---------- Source extract ----------
There was widespread xenophobia in 1930’s Britain. Exemplified not long after my family arrived by the infamous Battle of Cable Street in October 1936. This was a conflict in London’s East End between police protecting a march by the British Union of Fascists and various antifascist demonstrators including local anarchist, communist, Jewish and socialist groups. A riot characterised by running battles on all sides, The Daily Mail headline included the line “Reds attack Blackshirts’. The Daily Mail, with its vast readership, was owned by Lord Rothermere, a committed supporter and friend of Adolf Hitler and Benito Mussolini. The paper fueled anti–Semitism, consistently opposing the arrival of Jewish refugees escaping Germany, describing their arrival as ‘a problem’.

British Jews were divided in their response to Nazi persecution. Left-wing Jewish activists fought in Cable Street and demanded a boycott of German goods. The traditional Jewish leadership was more cautious, hoping to avoid increasing already virulent British anti-Semitism. However, many Britons, both Jewish and non-Jewish, wanted to help with the plight of German Jews. In March 1933 the German-Jewish Refugee Council (JRC) had been established. They pledged that none of the refugees would be a financial burden on the state. They would aid Jewish refugees with housing, education and job training.

British artists, art dealers and academics also wanted to help their German contemporaries. In a direct response to the first Degenerate Art exhibition in Munich, an organising committee including the art historian Herbert Read and a diverse group of Swiss and German emigres planned an exhibition of 20th Century German Art. The New Burlington exhibition (centre) opened in London’s West End in July 1938 with 271 works by 60 artists in an exhibition which, due to its popularity, had to be extended three times. It presented a complete ‘who’s who’ of great European art to a previously unaware British public. Max Beckmann’s Triptych ‘The Temptation of St Anthony’ (centre) was one of the highlights of the exhibition, which was publicised with a poster featuring Franz Marc’s painting of ‘Large Blue Horses’. Despite its critical success the exhibition did not achieve the expected sales to either public or private collections. It was however an early indication of the vast contribution that Hitler’s emigres, such as the Hess family (see panels 4), were to play in post war Britain.

2E Book

The Dresden ‘shaming’ exhibition of 1933 was just the start of what was to be the attempted wholesale destruction of German 20th century avant garde art. By 1937, the concept of ‘degeneracy’ was bureaucratically entrenched, and a six-man commission was authorised to confiscate from museums and art collections throughout Germany any remaining art considered modern, degenerate, or subversive.

The ‘Entartete Kunst’ exhibition (top) showed over 650 important paintings, sculptures, prints and books from the collections of 32 German museums. It opened in Munich in mid-July 1937 and remained on view until the end of November before travelling to eleven other cities in Germany and Austria. During its four months in Munich it attracted over 3 million visitors and over the next years, a million more.
----------
* Instruction
Transcribe the passage on 1930s Britain and German art word for word, starting at "The Dresden ‘shaming’" and ending at "degenerate, or subversive.".
---------- Collected data ----------
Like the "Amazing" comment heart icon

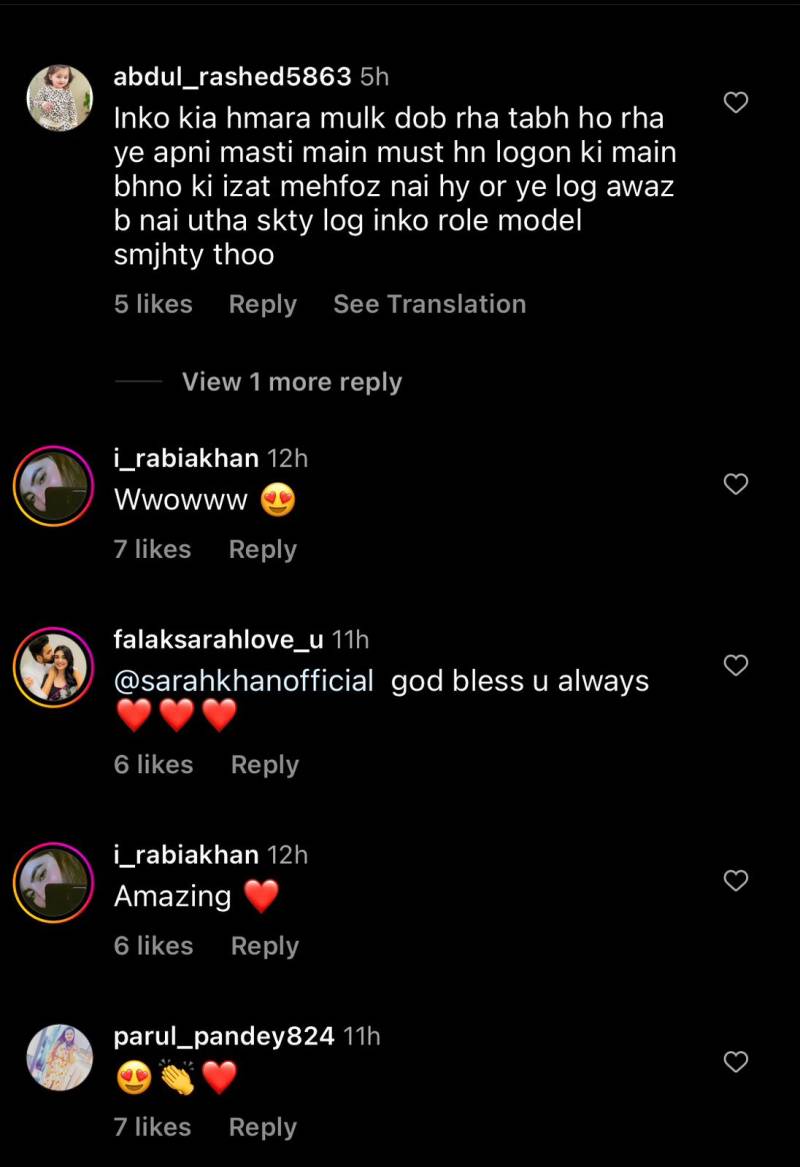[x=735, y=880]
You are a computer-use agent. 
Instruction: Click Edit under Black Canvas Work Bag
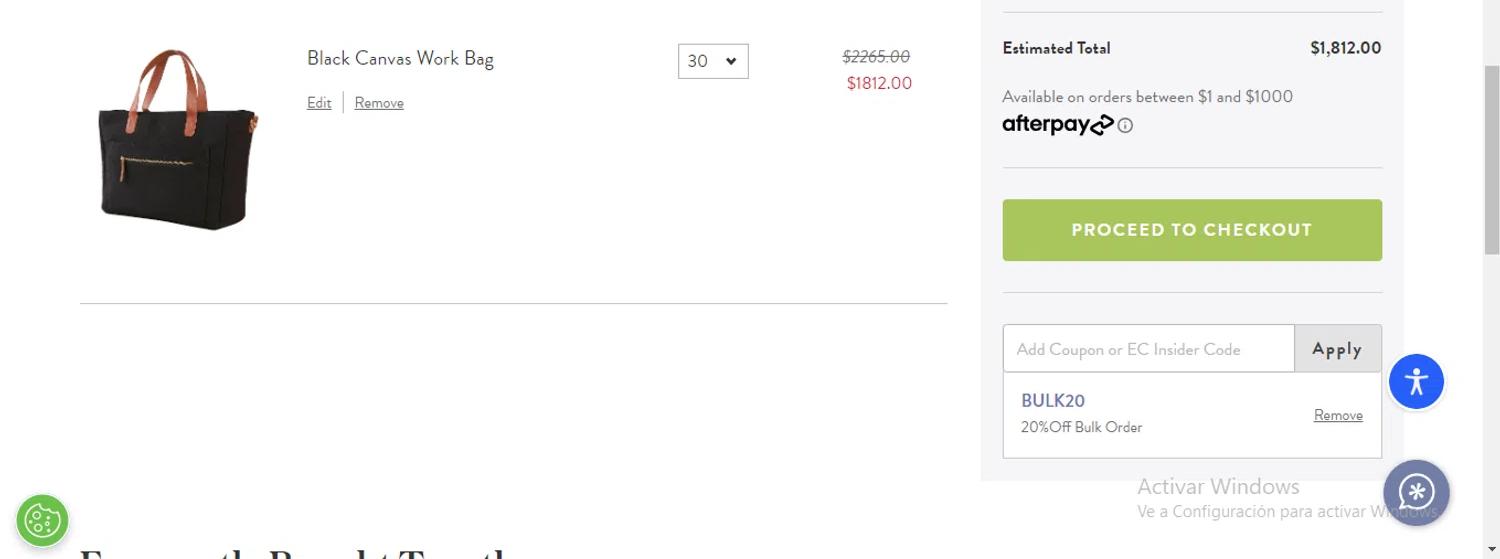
----------
* Finished task
The Dresden ‘shaming’ exhibition of 1933 was just the start of what was to be the attempted wholesale destruction of German 20th century avant garde art. By 1937, the concept of ‘degeneracy’ was bureaucratically entrenched, and a six-man commission was authorised to confiscate from museums and art collections throughout Germany any remaining art considered modern, degenerate, or subversive.